◆ PROBLEM DESCRIPTION
Starting with the line containing "Given: Open the Language dropdown" and going on through the line containing "Screen dimensions: 1316x924", return the lines of the data below exactly, and only those.

MATERIAL TO PROCESS below:

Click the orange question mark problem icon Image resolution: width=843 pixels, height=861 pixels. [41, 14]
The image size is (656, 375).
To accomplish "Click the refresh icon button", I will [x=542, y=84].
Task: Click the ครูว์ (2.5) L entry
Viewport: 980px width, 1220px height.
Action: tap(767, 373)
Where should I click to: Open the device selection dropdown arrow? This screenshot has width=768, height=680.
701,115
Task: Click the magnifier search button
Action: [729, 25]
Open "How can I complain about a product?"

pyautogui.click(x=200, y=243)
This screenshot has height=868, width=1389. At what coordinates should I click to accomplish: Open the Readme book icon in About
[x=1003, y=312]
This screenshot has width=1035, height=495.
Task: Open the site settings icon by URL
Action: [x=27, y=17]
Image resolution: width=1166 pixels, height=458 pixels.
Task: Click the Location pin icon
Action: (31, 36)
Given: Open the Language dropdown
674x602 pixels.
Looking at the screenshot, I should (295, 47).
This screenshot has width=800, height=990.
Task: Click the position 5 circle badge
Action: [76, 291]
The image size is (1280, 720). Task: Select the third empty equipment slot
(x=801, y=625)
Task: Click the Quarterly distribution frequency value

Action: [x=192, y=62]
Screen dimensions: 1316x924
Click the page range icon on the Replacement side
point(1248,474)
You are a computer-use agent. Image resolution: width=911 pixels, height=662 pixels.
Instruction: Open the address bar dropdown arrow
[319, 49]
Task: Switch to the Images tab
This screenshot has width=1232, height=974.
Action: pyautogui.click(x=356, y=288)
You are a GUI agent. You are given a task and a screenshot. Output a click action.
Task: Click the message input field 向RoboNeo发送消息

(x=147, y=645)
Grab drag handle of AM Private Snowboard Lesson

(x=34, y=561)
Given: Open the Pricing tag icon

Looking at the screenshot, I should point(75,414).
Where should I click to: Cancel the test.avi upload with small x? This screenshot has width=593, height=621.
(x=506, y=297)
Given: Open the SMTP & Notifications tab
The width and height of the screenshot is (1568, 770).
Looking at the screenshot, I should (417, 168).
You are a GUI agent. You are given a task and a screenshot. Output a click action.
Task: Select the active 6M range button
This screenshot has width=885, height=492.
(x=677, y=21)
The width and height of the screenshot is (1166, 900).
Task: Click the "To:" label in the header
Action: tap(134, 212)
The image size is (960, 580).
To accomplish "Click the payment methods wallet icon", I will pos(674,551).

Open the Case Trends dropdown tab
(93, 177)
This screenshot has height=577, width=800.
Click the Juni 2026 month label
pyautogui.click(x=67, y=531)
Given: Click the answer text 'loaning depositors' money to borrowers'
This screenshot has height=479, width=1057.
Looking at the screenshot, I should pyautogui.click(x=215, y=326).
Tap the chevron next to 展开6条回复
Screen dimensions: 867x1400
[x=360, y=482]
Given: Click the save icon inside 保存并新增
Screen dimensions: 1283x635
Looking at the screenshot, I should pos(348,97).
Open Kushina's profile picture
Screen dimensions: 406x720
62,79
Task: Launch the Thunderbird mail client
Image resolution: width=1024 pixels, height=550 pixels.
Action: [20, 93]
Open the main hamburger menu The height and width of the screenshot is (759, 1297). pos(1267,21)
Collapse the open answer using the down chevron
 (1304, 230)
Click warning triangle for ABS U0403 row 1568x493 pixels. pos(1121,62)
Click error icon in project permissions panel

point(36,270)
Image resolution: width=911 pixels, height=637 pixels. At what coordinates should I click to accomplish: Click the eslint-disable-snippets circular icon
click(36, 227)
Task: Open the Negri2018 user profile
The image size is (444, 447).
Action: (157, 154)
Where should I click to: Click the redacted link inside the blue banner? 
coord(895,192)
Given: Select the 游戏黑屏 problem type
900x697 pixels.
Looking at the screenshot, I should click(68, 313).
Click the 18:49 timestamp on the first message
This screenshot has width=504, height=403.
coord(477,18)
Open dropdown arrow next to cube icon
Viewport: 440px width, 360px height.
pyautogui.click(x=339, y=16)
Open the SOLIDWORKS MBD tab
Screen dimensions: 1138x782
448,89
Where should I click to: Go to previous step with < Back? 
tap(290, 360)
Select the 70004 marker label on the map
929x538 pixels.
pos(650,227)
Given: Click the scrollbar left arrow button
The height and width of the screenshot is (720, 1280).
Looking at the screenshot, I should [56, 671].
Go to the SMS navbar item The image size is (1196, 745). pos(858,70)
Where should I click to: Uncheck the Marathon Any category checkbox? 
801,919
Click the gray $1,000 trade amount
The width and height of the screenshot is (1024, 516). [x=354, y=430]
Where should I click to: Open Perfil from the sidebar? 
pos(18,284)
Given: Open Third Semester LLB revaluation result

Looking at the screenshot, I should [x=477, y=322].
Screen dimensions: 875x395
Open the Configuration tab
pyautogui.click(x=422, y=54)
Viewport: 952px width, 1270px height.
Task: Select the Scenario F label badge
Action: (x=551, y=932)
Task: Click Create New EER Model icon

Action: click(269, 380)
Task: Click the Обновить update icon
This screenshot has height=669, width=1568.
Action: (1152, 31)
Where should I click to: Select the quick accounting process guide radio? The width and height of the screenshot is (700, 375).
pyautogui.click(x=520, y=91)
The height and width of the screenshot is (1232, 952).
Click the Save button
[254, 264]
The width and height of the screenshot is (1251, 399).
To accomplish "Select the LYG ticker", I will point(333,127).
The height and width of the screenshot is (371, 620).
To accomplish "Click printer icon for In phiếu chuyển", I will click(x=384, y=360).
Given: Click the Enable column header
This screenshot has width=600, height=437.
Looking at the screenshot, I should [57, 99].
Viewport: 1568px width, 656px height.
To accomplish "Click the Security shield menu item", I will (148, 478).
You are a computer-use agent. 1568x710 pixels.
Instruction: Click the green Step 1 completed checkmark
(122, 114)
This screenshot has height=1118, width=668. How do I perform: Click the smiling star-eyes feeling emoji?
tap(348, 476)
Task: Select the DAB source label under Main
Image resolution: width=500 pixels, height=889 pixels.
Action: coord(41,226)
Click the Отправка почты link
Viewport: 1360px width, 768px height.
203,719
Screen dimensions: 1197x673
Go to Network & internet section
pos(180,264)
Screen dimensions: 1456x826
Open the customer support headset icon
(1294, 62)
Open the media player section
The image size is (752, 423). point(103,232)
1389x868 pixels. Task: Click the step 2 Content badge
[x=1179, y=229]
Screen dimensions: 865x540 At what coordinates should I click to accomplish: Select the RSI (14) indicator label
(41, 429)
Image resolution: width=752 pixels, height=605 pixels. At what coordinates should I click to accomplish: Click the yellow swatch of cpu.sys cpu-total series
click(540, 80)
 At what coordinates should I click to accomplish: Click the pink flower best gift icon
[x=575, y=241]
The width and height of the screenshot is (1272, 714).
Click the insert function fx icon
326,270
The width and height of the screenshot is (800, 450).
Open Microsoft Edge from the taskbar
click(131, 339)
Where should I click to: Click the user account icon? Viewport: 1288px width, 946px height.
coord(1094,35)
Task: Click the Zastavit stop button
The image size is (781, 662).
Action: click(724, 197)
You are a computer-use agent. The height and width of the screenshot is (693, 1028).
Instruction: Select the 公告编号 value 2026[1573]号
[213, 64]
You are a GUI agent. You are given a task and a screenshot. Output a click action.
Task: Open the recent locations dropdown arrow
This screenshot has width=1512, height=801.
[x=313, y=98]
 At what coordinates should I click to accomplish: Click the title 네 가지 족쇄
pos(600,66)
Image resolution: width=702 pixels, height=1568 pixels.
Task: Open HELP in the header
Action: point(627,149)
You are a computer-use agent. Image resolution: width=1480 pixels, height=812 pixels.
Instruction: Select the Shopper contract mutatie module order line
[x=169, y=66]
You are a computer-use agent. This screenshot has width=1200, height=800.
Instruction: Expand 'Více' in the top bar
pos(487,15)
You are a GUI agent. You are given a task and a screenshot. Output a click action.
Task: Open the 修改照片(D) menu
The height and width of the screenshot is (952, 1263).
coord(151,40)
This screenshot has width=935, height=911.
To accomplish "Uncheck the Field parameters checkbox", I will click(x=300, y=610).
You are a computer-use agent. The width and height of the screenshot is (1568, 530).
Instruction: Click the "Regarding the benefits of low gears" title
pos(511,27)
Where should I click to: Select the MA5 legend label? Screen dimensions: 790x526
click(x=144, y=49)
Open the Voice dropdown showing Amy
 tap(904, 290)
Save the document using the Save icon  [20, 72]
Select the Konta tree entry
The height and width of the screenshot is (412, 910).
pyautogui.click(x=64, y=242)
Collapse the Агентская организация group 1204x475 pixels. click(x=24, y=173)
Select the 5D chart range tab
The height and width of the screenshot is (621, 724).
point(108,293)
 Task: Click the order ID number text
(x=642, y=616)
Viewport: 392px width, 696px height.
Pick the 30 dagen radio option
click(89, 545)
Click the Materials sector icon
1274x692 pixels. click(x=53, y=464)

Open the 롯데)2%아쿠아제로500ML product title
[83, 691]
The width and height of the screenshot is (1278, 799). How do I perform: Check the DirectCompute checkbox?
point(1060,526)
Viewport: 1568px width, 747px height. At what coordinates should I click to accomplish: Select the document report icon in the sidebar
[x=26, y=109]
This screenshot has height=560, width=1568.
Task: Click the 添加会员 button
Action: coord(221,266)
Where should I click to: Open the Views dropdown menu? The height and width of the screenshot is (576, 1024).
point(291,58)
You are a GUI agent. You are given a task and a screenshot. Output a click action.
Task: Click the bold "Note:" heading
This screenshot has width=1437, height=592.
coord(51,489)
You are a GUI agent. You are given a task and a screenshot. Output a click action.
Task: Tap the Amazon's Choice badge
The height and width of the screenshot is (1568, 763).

End of MATERIAL TO PROCESS.

◆ REPLY TO THE TASK
Given: Open the Language dropdown
674x602 pixels.
Looking at the screenshot, I should (295, 47).
This screenshot has width=800, height=990.
Task: Click the position 5 circle badge
Action: [76, 291]
The image size is (1280, 720). Task: Select the third empty equipment slot
(x=801, y=625)
Task: Click the Quarterly distribution frequency value

Action: [x=192, y=62]
Screen dimensions: 1316x924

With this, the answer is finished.